* Study text:
* * *

The General Secretary of the National Democratic Congress (NDC) Asiedu Nketia says Ghana is in a state of emergency due to COVID-19 but the Special Prosecutor Martin Amidu is brewing controversy with the Airbus scandal.
This follows Martin Amidu's invite to some four persons over the Airbus scandal.
The four are Samuel Mahama, who he describes as a brother of former President John Mahama; Philip Sean Middlemiss; Sarah Davis and Sarah Furneaux, all British nationals, to come and answer some questions on the various roles they allegedly played in the sale and purchase of the aircraft.
Mr Asiedu Nketia believes Martin Amidu is deliberately causing controversy and diversion with the Airbus scandal in a period where Ghana is battling with COVID-19.

* * *

* Dataset extract:
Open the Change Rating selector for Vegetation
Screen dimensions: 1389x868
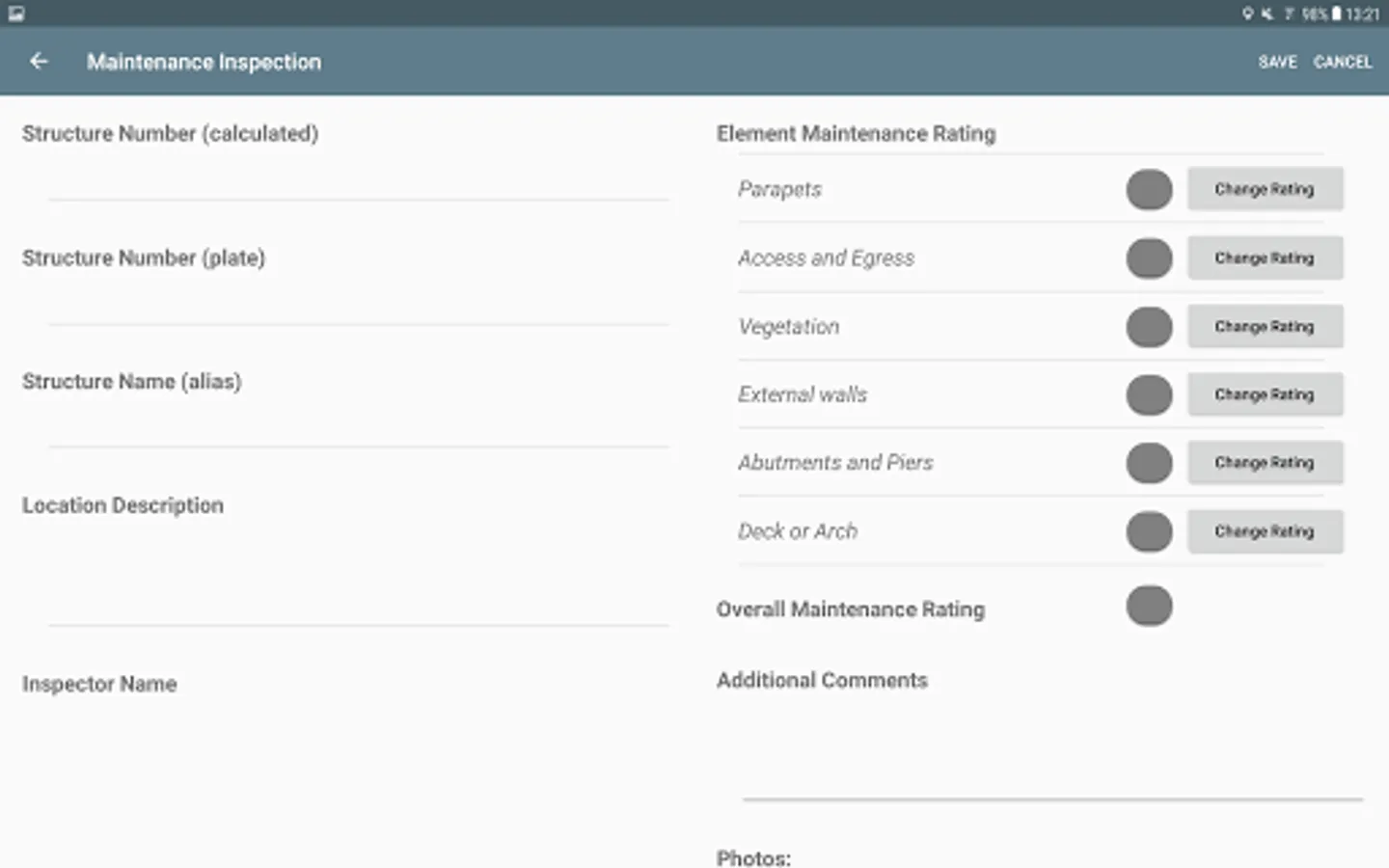click(1265, 326)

* * *

According to the text on the Airbus scandal, what does Asiedu Nketia say Ghana is in a state of emergency because of? The data has no connection to the text about the Airbus scandal.

* Response:
COVID-19.